这是一个不大的团队:一位与她父亲年纪相仿的中年男人,一位有双令人过目不忘大眼睛的女孩,一位看起来朝气十足的小伙子,还有一位看起来格外干练的短发女人。
确实都是一些与众不同的人,对那些未知事物感兴趣倒也无可厚非。
“这位是古倩,我和你们提过的好奇心十足的猫儿。”楼于鑫介绍道,“这位是X大历史学教授,殷明,这是他女儿,殷蕾蕾,还有这位,他和你一样大,也是大学刚毕业没多久,叫李弘毅,还有这位是殷教授的学生,任希望博士。”
殷明与任希望皆是点点头算是打招呼,殷蕾蕾躲在父亲身后打量着古倩,唯有李弘毅对她粲然一笑:“以后就请多指教。”
古倩被难得的热情给震住,一时间不知该怎么反应,倒是楼于鑫出面解围:“行了,这算都认识过了,事情我都告诉你们了,你们怎么打算?”
任希望勾唇笑道:“还能有什么打算,既然有这么有趣的事,怎么能不去看看?”
古倩同殷蕾蕾一样,有些局促地躲在楼于鑫身后,她这个年纪见到那么多陌生人难免会有害羞的情绪。
一行人买好了前往目的地的机票,意外的有些远,古倩第一次独立参与考古工作,紧张的攥紧了拳。

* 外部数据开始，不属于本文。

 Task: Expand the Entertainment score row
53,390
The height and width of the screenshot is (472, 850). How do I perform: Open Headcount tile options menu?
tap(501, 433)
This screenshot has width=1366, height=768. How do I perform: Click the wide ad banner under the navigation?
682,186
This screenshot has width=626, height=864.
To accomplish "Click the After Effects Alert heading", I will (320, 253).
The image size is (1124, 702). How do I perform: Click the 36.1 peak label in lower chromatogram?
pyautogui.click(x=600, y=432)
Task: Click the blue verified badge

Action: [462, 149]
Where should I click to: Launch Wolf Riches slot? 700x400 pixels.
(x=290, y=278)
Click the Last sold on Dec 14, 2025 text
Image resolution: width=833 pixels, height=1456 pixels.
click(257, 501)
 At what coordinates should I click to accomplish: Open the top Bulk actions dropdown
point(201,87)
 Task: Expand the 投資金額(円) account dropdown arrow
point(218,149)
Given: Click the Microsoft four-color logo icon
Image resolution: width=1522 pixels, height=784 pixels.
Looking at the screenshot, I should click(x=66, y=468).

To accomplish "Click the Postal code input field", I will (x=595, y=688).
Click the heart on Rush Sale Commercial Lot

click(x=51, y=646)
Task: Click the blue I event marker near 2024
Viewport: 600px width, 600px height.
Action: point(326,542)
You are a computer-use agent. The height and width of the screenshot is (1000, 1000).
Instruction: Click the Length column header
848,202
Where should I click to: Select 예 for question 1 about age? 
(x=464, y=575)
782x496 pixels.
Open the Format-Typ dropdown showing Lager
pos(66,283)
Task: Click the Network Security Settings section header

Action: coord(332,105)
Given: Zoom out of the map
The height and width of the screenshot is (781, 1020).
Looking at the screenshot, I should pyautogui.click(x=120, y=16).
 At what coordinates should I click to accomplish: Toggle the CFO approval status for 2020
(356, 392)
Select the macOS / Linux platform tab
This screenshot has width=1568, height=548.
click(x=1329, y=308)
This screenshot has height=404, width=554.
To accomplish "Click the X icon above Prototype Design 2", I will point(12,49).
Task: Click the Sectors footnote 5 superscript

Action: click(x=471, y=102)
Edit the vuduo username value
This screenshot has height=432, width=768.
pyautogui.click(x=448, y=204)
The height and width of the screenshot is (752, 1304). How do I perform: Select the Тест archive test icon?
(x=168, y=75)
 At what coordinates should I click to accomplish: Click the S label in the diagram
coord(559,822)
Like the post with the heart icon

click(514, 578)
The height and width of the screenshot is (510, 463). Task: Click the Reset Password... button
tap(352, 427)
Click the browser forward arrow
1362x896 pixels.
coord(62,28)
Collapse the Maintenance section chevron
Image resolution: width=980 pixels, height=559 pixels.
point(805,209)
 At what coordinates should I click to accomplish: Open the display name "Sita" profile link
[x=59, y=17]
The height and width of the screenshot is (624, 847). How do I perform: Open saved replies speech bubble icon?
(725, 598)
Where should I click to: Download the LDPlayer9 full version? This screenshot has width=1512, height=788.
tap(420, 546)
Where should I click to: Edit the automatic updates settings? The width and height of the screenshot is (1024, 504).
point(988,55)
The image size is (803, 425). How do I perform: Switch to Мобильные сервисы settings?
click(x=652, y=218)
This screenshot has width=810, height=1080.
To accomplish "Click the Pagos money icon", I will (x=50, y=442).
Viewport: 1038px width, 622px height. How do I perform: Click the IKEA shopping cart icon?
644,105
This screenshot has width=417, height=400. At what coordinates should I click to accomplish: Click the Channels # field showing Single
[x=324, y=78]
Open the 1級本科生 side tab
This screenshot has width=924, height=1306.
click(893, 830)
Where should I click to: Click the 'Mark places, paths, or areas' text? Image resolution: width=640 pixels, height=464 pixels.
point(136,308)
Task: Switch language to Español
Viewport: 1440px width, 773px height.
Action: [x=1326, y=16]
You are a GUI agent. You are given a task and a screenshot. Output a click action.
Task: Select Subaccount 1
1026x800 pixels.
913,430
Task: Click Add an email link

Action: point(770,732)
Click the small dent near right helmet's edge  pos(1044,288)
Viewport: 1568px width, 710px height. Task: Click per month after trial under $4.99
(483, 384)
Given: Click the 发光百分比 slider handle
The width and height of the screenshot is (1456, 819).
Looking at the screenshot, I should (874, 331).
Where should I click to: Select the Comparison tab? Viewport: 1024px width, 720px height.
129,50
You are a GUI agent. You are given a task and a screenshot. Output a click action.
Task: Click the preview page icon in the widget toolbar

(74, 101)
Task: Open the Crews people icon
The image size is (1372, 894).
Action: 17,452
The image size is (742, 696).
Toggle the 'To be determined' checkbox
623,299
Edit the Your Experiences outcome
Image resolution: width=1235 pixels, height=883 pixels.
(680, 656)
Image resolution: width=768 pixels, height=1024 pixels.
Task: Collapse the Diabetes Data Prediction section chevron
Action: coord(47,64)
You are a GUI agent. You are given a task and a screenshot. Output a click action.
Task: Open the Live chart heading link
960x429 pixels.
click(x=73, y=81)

飞机上她的座位挨在楼于鑫边上,靠着窗,她正探头在看楼于鑫笔记本电脑上存的一些基本资料,不想却听到了身后殷蕾蕾的声音,她天真地以自以为很轻的声音问了句殷明:“爸爸,他们是不是情侣啊?”
“你是说阿鑫和古倩?”殷明回答得带着笑音,“怎么可能,阿鑫的年纪都能当她爸爸了,你别看他这模样,他可是和我打小一起长大的。”
古倩听得红了脸,将头移开些,却听到楼于鑫一声笑:“你就这么在意?真是个丫头,傻乎乎的。”
她倒不是在意这样的误会,只是朝夕相处之下难免会有些依赖性,尤其对方还是个男人,被人提起,害羞的理所当然。
下了飞机,只是刚放下了行李,就直奔主题去了。
这场跨越千年的挖掘工作持续了一年之久,每一个细节都必须小心翼翼,每一天,他们都十分疲惫,因为人手不够的关系,进展也十分缓慢。
古倩由于是主导者,亲力亲为而疲劳过度病倒后烧了三天三夜,这方挖掘工作虽然进展缓慢,可楼于鑫还是出于长辈的职责,寸步不离的守着她,她再次大梦三年,从最初的发现,一直到如今,什么都清清楚楚的划过脑海,走马观花的回忆中,她想起了那夜看见的人影,不知哪里来的自信,她觉得那就是仁将战神惜之,那个在佛堂中长大的男人。
温柔持重,心心念念仁义家国,珍惜一切,故而被称为仁将。
边城四将中最炙手可热,甚至有“得仁将者得天下”的传言。
她梦中不停念叨着惜之的名字,反倒让楼于鑫险些以为她在这苦苦追寻中爱上了这个素未谋面的神。
他看了眼一旁正襟危坐的白袍战神,忍不住开口:“你打算这样避着她到何时?你分享了自己的记忆给她,又护着她整整三年,如今她追寻你的踪迹到了这个穆家旧宅,等到那位最为克己肃穆且循规蹈矩的战神来了,她可就惨了。你只需见她一面,她便可以满足所有的好奇心。”
“连我漫长而痛苦的记忆都无法满足的好奇心,你觉得,光是我见她一面能解决此事?”惜之挑眉,“你该庆幸,她终究还是循着我的踪迹,而非菲晏阁下的,否则,她或许一辈子都找不到半点痕迹,毕竟菲晏阁下是创世之前的人啊。”
“一切的开端,都是菲晏述的开头。”楼于鑫总结道,“楼尘是为了被人认可才留下了蛛丝马迹,你呢?”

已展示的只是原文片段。